The funding freeze has thrown the agency’s operations into doubt. The United States and other donors need to reverse course. Eighty percent of aid to Gaza is delivered via UNRWA, and the agency employs more than 13,000 staff in Gaza, of whom 3,000 work in emergency relief. If UNRWA shuts down, no other agency can step into the breach in the time frame required to avert famine, and senior U.S. officials have acknowledged as much. UNRWA’s mandate is controversial with many Israelis and with some members of the U.S. Congress. But now is not the time to debate the future of the agency.

Finally, a system must be established to protect humanitarian action from military strikes. Humanitarian workers, convoys, and offices in Gaza have repeatedly come under fire, and more than 160 UN staff have been killed since Israel began its operations in the area. A hostage deal could silence the guns for weeks or months, but if the deal breaks down, aid agencies will need an insurance policy for what comes next. There is a precedent for effectively limiting conflict for humanitarian relief in the region: during the 2006 Israel-Lebanon war, UN staff were embedded with the Israel Defense Forces and successfully coordinated the delivery of aid. A similar arrangement is needed for Gaza, but this time with official U.S. government representation to help guarantee results.

Hamas—the group responsible for the abhorrent October 7 attack—must not interfere with the relief effort, either. The group appears indifferent to the humanitarian suffering of Gaza’s civilians, although aid organizations inside Gaza have reported few instances of its obstruction or diversion of aid deliveries since the fighting started. But Hamas must stop using civilians as human shields, just as Israel must stop reflexively justifying devastating civilian harm in a given area based on reports of Hamas’s presence there.
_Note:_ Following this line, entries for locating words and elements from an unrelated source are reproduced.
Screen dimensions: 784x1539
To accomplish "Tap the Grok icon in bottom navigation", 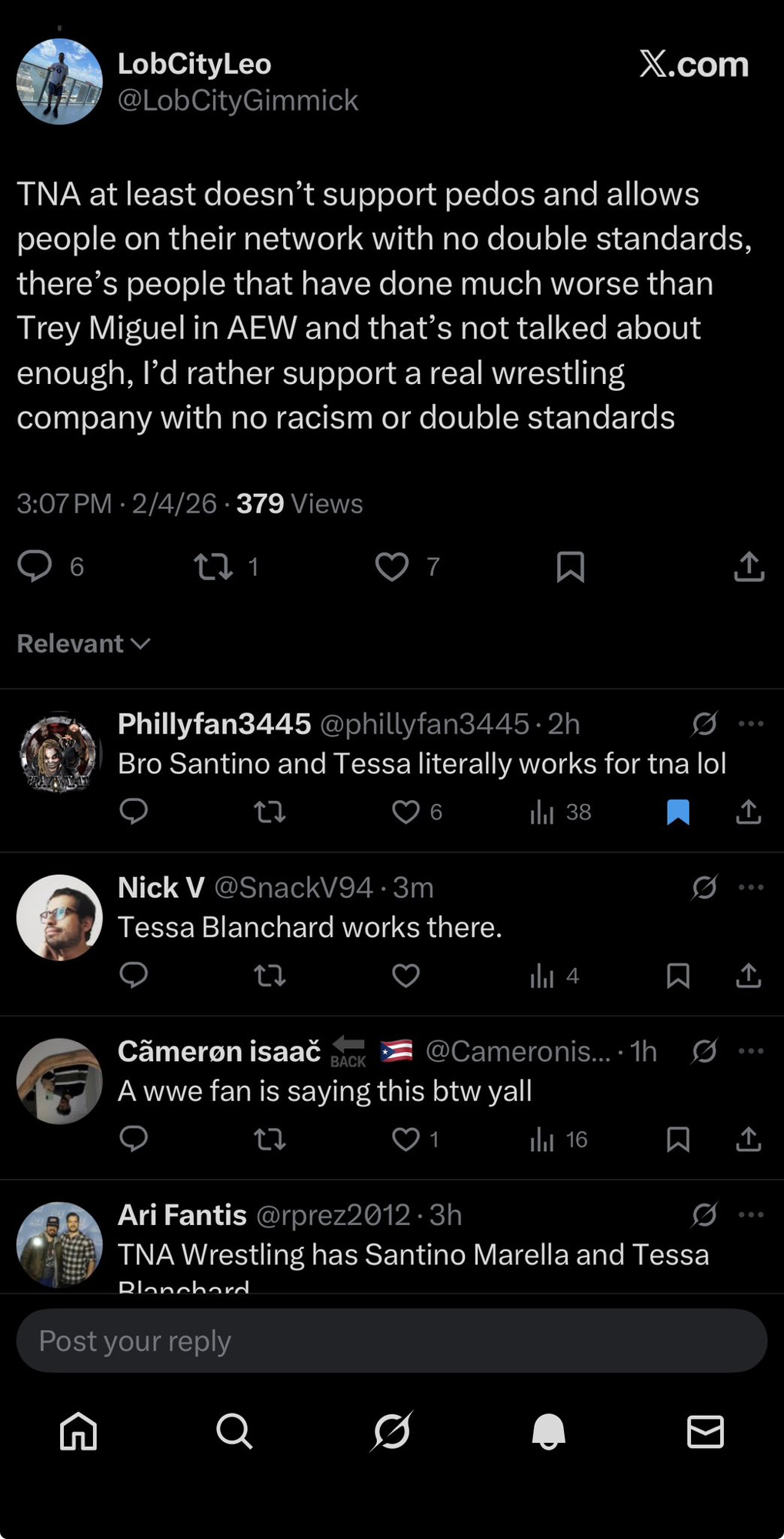I will [392, 1432].
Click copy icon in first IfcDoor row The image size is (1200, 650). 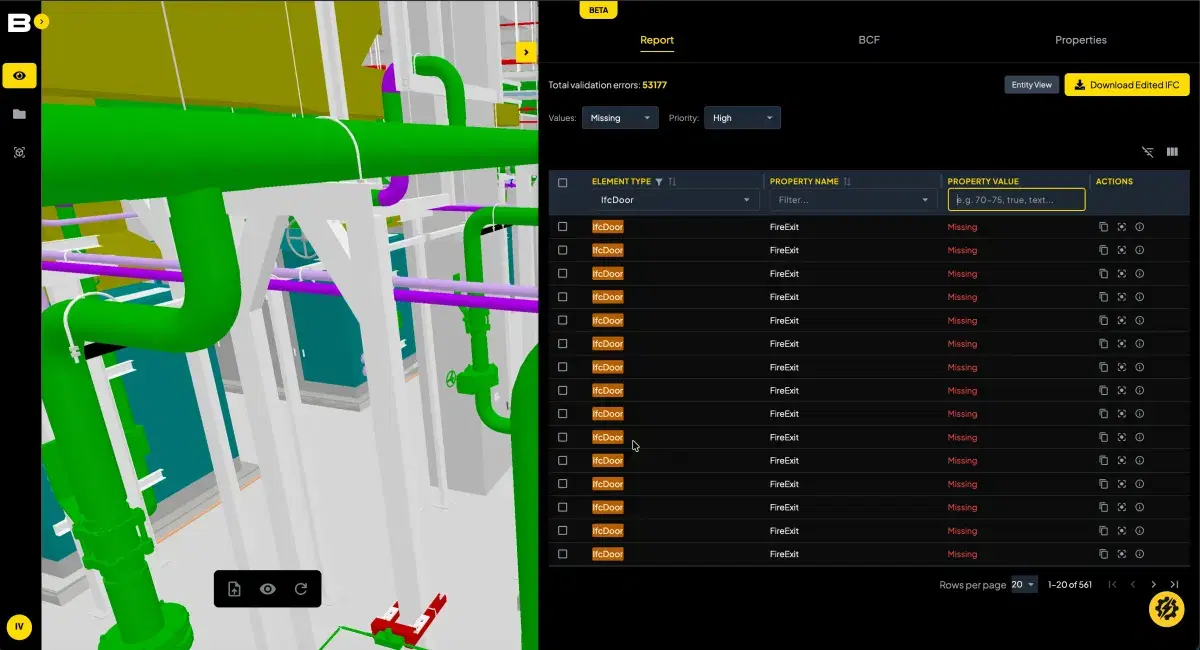tap(1104, 227)
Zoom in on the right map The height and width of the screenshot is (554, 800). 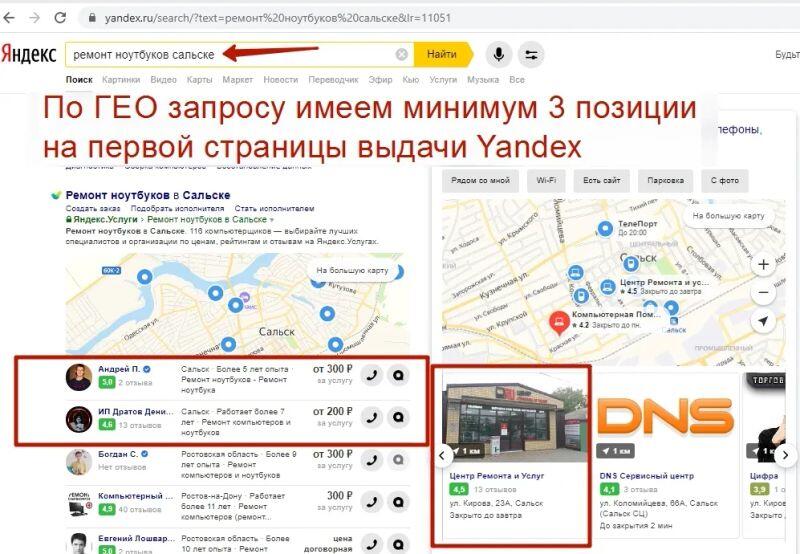coord(763,265)
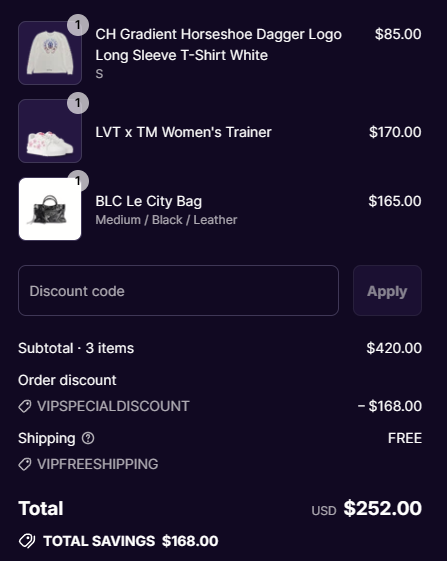447x561 pixels.
Task: Click the Apply discount button
Action: point(387,291)
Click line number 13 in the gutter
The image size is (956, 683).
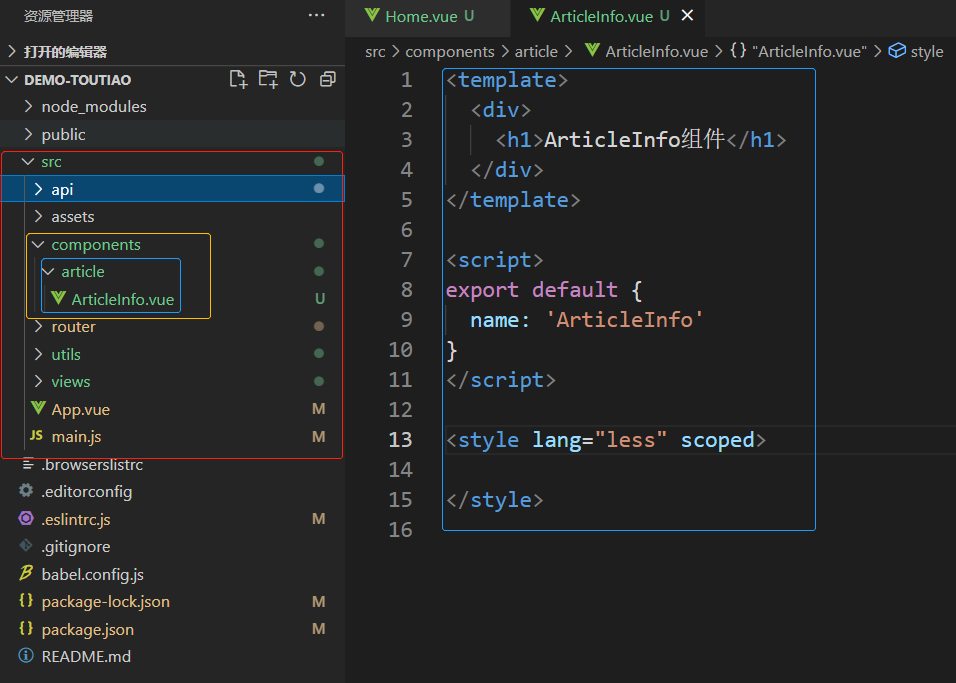click(400, 440)
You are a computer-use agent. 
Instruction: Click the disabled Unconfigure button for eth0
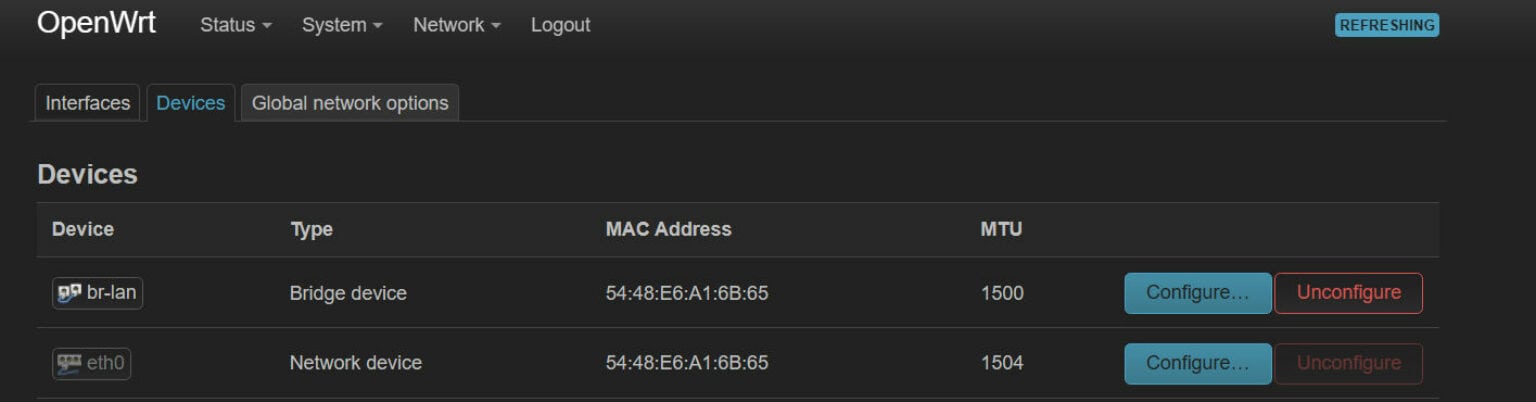pyautogui.click(x=1348, y=363)
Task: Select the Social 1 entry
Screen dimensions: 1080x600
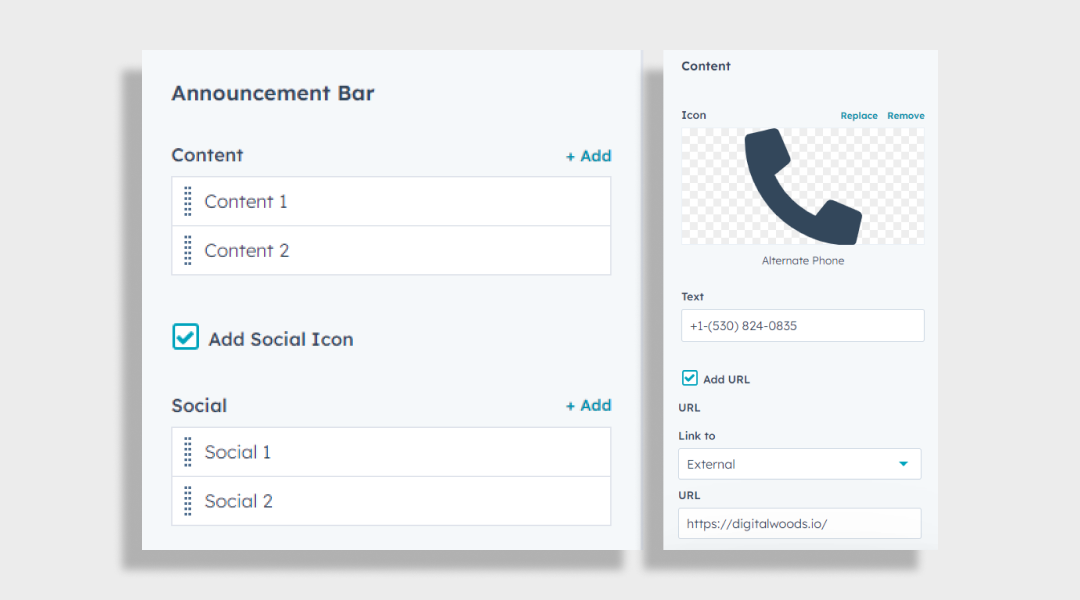Action: (x=391, y=452)
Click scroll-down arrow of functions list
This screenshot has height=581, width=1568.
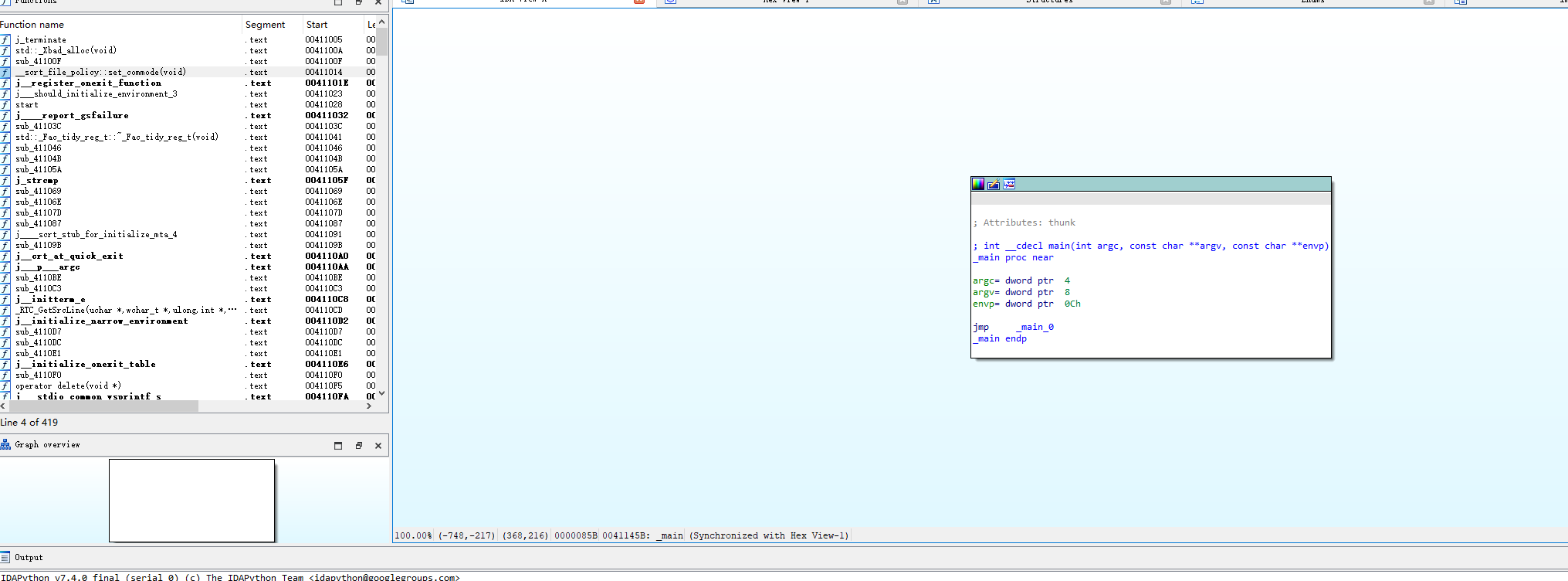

Famine is close but not yet inevitable. Although famine-level hunger now exists throughout much of Gaza, and malnutrition is rising rapidly, this crisis has not yet translated into widespread excess mortality. The area’s death rates are shocking, but they remain mostly related to war injuries rather than hunger. This means there is a window to reverse the descent toward famine—if there is the political will to do so. But time is of the essence. Once famine-related mortality gains momentum, it is even harder to slow down. The first step will be for the U.S. government to give this challenge the priority it deserves.